Thursday 30 May 2024

How to monitor EC2 instance metrics in Amazon CloudWatch



Amazon CloudWatch offers 2 types of monitoring:
  • Basic
  • Detailed
    • all metrics available in 1 minute periods
    • needs explicitly to be enabled for the instance; can be enabled on an instance upon launch or after the instance is running or stopped; enabling it does not affect the monitoring of the EBS volumes attached to the instance
    • charge per metric

Amazon CloudWatch can monitor two types of EC2 instance metrics:
  • Basic (Default) Metrics
    • AWS/EC2 namespace includes the following metrics:
      • Instance metrics:
        • CPUUtilization
        • DiskReadOps
        • DiskWriteOps
        • DiskReadBytes
        • DiskWriteBytes
        • MetadataNoToken
        • MetadataNoTokenRejected
        • NetworkIn
        • NetworkOut
        • NetworkPacketsIn
        • NetworkPacketsOut
      • CPU credit metrics
        • CPUCreditUsage
        • CPUCreditBalance
        • CPUSurplusCreditBalance
        • CPUSurplusCreditsCharged
      • Dedicated Host metrics
        • DedicatedHostCPUUtilization
      • EBS metrics for Nitro-based instances
        • EBSReadOps
        • EBSWriteOps
        • EBSReadBytes
        • EBSWriteBytes
        • EBSIOBalance%
        • EBSByteBalance%
      • Status check metrics
        • StatusCheckFailed
        • StatusCheckFailed_Instance
        • StatusCheckFailed_System
        • StatusCheckFailed_AttachedEBS
    • AWS/EBS namespace includes the following status check metric
      • VolumeStalledIOCheck
    • By default, Amazon EC2 sends metric data to CloudWatch in 5-minute periods
  • Additional (Custom) Metrics 
    • internal system-level metrics
    • e.g. RAM, Instance Swap details, EBS disks utilization etc...
    • require use of one of these technologies:
      • CloudWatch Agents (recommended way). It needs to be installed on our EC2 instances, and then configured to emit selected metrics.
      • CloudWatch Monitoring Scripts (legacy way)
    • Metrics collected by the CloudWatch agent are billed as custom metrics.

CloudWatch monitoring scripts are deprecated and recommended way is to use CloudWatch agent instead of script for collecting the logs and metrics. 


How to use CloudWatch Agent for EC2 instance monitoring?


First, CloudWatch Agent needs to be installed on the EC2 instance. CloudWatch agent is available as a package in Amazon Linux 2023 and Amazon Linux 2.

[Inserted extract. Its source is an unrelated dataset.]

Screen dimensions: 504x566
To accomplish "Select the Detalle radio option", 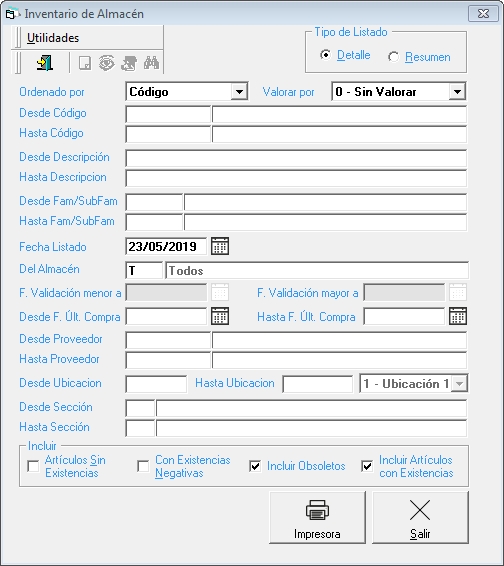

# yum install amazon-cloudwatch-agent

Amazon Linux 2023 repository                                                                                                                                                                                                                   31 kB/s | 3.6 kB     00:00    
Amazon Linux 2023 Kernel Livepatch repository                                                                                                                                                                                                  38 kB/s | 2.9 kB     00:00    
Dependencies resolved.
===============================================================================================================
 Package                 Architecture            Version                 Repository                  Size
 ===============================================================================================================
Installing:
 amazon-cloudwatch-agent   x86_64          1.300033.0-1.amzn2023        amazonlinux                   95 M

Transaction Summary
===============================================================================================================
Install  1 Package

Total download size: 95 M
Installed size: 360 M
Is this ok [y/N]: y
Downloading Packages:
amazon-cloudwatch-agent-1.300033.0-1.amzn2023.x86_64.rpm                                                                                                                                                                                       71 MB/s |  95 MB     00:01    
---------------------------------------------------------------------------------------------------------------
Total                                                                                                                                                                                                                                          67 MB/s |  95 MB     00:01     
Running transaction check
Transaction check succeeded.
Running transaction test
Transaction test succeeded.
Running transaction
  Preparing        :                                                                                                                                                                                                                                                      1/1 
  Running scriptlet: amazon-cloudwatch-agent-1.300033.0-1.amzn2023.x86_64                                                                                                                                                                                                 1/1 
create group cwagent, result: 0
create user cwagent, result: 0

  Installing       : amazon-cloudwatch-agent-1.300033.0-1.amzn2023.x86_64                                                                                                                                                                                                 1/1 
  Running scriptlet: amazon-cloudwatch-agent-1.300033.0-1.amzn2023.x86_64                                                                                                                                                                                                 1/1 
  Verifying        : amazon-cloudwatch-agent-1.300033.0-1.amzn2023.x86_64                                                                                                                                                                                                 1/1 

Installed:
  amazon-cloudwatch-agent-1.300033.0-1.amzn2023.x86_64                                                                                                                                                                                                                        
Complete!

This was done on the EC2 instance with this OS:

# cat /etc/os-release

NAME="Amazon Linux"
VERSION="2023"
ID="amzn"
ID_LIKE="fedora"
VERSION_ID="2023"
PLATFORM_ID="platform:al2023"
PRETTY_NAME="Amazon Linux 2023.4.20240429"
ANSI_COLOR="0;33"
CPE_NAME="cpe:2.3:o:amazon:amazon_linux:2023"
HOME_URL="https://aws.amazon.com/linux/amazon-linux-2023/"
DOCUMENTATION_URL="https://docs.aws.amazon.com/linux/"
SUPPORT_URL="https://aws.amazon.com/premiumsupport/"
BUG_REPORT_URL="https://github.com/amazonlinux/amazon-linux-2023"
VENDOR_NAME="AWS"
VENDOR_URL="https://aws.amazon.com/"
SUPPORT_END="2028-03-15"

We then need to make sure that the IAM role attached to the EC2 instance has the CloudWatchAgentServerPolicy - AWS Managed Policy attached to it.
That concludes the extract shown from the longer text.